Work request.
Please report every line from the material that contains the word "more".

Supplied material.
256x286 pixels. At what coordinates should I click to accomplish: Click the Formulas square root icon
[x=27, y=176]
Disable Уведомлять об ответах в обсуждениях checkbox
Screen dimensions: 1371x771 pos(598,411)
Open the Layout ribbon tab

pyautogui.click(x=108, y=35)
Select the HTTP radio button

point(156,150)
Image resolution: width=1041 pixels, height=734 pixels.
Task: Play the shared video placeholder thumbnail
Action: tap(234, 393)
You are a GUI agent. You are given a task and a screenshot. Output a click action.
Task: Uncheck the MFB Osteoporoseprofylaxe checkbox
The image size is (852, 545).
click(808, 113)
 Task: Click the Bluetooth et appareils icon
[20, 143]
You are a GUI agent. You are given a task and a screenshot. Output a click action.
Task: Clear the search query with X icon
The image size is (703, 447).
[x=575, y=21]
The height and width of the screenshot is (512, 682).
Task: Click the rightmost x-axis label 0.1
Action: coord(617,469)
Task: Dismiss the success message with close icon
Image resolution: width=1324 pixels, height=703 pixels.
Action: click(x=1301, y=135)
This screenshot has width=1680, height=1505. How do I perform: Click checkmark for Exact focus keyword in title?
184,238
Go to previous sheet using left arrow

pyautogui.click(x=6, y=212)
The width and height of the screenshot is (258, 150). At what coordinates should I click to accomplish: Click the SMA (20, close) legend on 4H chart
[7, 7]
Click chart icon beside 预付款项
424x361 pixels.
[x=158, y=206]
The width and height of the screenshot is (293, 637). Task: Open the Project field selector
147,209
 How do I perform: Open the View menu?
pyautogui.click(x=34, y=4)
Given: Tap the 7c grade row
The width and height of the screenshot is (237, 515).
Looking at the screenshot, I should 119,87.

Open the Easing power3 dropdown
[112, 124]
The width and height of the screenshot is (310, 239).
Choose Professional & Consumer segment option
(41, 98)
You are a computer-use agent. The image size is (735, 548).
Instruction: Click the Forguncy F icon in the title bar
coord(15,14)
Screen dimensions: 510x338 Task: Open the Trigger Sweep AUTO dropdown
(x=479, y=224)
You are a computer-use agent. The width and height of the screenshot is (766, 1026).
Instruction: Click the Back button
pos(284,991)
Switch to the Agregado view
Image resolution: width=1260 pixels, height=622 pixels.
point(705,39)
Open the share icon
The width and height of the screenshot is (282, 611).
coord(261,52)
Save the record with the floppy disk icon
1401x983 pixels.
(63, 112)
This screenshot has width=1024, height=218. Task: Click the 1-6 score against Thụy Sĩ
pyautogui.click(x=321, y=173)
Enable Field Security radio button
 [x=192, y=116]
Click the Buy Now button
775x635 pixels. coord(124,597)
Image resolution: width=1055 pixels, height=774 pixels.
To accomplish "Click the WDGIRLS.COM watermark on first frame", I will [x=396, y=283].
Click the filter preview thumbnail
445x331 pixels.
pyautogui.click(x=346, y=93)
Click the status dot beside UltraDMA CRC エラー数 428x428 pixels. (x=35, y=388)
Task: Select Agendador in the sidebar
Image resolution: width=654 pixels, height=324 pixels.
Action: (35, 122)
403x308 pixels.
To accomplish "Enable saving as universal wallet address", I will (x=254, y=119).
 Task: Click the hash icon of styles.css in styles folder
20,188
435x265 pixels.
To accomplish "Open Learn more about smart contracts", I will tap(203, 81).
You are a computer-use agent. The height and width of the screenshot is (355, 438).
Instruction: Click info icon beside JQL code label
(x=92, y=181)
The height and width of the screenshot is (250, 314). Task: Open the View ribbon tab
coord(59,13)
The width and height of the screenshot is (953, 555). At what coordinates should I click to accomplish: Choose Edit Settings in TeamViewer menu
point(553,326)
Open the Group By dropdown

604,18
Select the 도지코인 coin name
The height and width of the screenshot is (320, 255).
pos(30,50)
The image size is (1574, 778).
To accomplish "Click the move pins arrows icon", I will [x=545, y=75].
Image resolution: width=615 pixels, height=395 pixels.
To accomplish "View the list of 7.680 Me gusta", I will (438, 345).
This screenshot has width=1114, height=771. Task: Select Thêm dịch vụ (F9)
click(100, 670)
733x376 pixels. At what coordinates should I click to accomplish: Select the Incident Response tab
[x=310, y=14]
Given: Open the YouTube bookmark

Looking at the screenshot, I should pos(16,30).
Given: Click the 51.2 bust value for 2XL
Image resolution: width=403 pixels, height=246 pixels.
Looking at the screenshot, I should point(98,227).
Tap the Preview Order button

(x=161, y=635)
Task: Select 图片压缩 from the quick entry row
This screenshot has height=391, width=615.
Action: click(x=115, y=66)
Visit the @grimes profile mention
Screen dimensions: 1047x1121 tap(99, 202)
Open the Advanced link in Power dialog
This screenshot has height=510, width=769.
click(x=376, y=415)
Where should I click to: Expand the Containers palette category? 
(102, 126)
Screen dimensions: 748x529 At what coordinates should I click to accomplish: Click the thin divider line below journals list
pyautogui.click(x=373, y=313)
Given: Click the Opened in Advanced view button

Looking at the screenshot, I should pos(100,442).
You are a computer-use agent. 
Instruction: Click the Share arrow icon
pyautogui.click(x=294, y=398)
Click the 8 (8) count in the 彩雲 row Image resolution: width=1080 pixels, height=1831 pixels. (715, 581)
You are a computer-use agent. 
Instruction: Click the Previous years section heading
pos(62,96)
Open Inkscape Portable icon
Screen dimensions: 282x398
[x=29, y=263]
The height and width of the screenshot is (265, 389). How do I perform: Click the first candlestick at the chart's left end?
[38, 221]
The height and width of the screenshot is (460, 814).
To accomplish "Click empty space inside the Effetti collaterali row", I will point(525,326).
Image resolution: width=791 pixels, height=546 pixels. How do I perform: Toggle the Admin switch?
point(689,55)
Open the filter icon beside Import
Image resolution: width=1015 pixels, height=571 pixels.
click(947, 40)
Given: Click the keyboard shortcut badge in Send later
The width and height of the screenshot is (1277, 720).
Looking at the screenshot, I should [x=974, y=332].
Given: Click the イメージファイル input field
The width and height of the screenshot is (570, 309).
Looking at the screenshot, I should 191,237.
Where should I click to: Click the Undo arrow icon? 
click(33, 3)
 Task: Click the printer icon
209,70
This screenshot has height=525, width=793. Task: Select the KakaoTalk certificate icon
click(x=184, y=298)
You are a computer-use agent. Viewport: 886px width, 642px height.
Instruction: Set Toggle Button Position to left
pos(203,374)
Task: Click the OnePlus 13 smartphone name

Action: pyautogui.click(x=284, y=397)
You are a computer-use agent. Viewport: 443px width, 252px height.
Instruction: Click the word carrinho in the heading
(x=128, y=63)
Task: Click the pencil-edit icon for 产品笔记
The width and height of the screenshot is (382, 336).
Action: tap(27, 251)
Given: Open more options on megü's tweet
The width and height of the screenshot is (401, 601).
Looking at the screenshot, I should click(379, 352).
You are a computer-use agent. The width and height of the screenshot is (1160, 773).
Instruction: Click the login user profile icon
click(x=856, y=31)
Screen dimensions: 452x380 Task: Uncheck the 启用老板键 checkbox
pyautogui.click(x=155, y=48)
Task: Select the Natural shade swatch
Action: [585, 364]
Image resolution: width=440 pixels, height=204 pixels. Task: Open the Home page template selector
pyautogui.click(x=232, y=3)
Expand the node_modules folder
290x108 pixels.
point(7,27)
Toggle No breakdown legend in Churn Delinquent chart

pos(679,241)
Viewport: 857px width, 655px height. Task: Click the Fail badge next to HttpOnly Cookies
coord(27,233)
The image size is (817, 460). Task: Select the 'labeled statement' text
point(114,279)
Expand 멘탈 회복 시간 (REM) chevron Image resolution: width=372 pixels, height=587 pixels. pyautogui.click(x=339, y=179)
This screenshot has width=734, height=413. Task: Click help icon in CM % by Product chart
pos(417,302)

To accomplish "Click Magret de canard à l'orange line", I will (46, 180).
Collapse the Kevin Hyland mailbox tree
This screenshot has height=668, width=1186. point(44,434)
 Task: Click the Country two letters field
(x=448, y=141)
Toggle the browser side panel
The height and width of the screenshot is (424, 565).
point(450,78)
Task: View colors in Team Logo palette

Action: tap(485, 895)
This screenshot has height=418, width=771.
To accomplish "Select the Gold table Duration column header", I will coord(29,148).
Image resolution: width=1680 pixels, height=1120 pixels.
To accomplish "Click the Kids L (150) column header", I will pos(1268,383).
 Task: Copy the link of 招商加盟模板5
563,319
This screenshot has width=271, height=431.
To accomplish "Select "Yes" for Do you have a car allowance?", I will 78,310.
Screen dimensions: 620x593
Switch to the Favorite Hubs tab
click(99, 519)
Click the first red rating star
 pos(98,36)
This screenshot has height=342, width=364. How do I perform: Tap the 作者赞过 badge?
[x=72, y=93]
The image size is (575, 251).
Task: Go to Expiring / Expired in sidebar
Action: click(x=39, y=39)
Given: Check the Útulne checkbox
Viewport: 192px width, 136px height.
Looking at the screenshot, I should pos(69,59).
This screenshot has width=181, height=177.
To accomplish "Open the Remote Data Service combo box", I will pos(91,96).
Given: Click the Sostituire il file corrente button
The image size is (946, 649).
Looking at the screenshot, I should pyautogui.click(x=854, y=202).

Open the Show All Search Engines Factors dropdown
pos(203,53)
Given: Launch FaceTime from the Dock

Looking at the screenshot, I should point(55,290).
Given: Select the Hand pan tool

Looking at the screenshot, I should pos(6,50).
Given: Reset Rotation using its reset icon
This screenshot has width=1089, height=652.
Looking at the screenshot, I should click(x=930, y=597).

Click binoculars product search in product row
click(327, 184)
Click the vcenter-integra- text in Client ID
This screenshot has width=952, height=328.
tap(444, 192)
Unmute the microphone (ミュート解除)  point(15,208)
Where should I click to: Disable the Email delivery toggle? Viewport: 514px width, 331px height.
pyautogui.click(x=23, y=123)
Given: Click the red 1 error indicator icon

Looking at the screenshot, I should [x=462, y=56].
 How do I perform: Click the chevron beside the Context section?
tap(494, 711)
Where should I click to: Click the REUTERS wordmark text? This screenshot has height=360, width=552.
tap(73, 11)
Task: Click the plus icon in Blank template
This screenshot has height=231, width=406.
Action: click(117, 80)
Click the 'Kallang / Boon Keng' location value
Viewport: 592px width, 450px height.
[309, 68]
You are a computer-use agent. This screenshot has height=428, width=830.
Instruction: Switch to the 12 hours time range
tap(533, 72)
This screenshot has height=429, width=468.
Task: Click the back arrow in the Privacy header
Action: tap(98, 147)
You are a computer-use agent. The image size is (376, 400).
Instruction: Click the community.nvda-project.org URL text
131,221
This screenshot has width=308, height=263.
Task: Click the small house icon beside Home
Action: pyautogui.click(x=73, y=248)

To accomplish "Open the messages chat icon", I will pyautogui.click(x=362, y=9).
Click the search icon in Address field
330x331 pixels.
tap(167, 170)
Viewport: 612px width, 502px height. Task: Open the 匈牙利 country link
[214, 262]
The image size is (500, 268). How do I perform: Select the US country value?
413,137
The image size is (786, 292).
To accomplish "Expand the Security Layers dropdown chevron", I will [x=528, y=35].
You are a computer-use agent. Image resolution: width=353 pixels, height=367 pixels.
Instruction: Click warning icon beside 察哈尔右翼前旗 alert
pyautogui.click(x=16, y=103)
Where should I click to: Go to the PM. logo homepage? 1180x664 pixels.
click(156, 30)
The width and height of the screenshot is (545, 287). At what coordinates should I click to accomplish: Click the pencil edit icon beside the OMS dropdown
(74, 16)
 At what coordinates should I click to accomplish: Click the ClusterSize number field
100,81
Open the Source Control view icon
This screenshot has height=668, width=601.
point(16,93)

Your solution.
To accomplish "Open Learn more about smart contracts", I will tap(203, 81).
Given: Open more options on megü's tweet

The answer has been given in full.